3.3 Comparison of the results from the present study and the
literature reports:
Currently, there are only a few His post-translational modification
prediction tools reported in the literature, namely, pHisPred,
iPhosH-PseAAC, Prospect and His-Cys metal binding prediction. All of
these tools can predict one His function at a time. His-Cys metal
binding prediction tool can predict metal-binding of His and Cys amino
acids. The training data sets used to develop these prediction tools
were small enough and the sizes were comparable to the dataset used in
this study (Table 6). The internal prediction accuracies for
iPhos-PseAAC, Prospect and pHisPred were 33%, 72% and 73%
respectively. His-Cys metal binding sites (predicting two amino acids at
a time) have reported 73% precision and 61% recall values.
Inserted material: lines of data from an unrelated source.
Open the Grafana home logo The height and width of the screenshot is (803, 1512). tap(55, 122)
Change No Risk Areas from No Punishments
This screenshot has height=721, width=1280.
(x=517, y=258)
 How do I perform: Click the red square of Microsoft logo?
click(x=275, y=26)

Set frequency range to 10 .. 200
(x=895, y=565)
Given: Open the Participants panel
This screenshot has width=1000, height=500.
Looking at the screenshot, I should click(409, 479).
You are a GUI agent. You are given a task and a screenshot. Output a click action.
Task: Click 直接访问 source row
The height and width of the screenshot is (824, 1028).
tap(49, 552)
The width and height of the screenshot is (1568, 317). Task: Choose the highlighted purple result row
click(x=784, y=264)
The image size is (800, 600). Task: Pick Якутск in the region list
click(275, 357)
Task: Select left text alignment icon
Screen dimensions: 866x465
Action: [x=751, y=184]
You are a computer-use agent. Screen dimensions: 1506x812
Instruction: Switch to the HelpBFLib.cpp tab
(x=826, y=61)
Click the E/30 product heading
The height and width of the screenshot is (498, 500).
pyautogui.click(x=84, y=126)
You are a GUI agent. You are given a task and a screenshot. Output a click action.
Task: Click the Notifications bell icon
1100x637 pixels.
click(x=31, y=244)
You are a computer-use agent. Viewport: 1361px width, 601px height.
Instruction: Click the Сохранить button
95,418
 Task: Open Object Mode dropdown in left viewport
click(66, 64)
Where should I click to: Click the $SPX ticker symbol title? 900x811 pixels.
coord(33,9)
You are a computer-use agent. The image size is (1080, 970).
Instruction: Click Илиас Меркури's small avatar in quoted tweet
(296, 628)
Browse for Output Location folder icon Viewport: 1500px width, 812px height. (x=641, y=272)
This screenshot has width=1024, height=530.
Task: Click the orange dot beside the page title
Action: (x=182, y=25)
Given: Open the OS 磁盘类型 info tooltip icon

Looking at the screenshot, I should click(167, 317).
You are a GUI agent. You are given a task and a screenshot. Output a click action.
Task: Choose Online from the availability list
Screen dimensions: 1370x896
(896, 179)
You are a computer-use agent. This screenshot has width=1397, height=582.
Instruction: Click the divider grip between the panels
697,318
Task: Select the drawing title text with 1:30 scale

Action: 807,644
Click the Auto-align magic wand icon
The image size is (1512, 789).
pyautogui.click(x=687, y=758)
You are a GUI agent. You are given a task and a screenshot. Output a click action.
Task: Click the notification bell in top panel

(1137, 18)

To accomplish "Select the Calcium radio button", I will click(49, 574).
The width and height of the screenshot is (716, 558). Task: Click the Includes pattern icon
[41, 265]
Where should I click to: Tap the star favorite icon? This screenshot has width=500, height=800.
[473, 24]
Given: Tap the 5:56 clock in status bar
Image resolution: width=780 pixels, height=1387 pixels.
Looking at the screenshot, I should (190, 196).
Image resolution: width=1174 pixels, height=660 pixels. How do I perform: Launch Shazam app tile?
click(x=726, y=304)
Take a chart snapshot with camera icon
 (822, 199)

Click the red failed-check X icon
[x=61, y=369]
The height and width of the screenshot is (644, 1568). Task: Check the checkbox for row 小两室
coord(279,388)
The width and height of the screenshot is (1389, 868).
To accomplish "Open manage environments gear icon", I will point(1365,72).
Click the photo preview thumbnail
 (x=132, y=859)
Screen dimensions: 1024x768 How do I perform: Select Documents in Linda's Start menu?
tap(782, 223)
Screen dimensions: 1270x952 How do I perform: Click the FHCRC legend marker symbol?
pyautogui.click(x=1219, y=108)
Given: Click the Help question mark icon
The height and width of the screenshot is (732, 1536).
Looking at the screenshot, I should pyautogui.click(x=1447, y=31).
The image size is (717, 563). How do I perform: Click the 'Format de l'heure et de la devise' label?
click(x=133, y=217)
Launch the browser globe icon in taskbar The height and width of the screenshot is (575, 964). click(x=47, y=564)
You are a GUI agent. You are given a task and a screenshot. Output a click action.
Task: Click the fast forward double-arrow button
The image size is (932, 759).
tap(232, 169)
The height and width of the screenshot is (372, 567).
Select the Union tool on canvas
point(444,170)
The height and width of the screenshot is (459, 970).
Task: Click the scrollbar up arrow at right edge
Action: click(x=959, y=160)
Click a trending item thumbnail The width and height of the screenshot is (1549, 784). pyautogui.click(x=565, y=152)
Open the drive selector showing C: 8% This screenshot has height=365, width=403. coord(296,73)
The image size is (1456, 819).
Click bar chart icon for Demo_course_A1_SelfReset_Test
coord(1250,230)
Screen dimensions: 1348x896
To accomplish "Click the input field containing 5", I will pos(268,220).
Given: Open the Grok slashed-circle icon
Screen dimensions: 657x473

The best
internal prediction accuracy was obtained from the current model,
Hist-i-fy. However, there is a scope of improvement for the model
performance upon availability of larger data sets. For external
validation, we have tested the Hist-i-fy model on an independent dataset
of histidine phosphorylation, generated from mass spectroscopy, sample
size, 34. The prediction accuracy of the Hist-i-fy model on the test
dataset was 94.1% only. To note, the training and the test datasets are
independent of each other and the test dataset consists of only one
modification, phosphorylation. Moreover, the training accuracy was a
cumulative accuracy for all the modifications and the test accuracy was
only for phosphorylation. Thus, the accuracy observed in the test
dataset was higher than that in the training dataset. For comparison
purpose, the same test dataset was used for histidine phosphorylation
prediction using pHisPred tool. The prediction accuracy from pHisPred
was 94.0, comparable to the results from Hist-i-fy. For the first-time
we report prediction of eight histidine modifications from a given
protein sequence, with a reasonably high accuracy.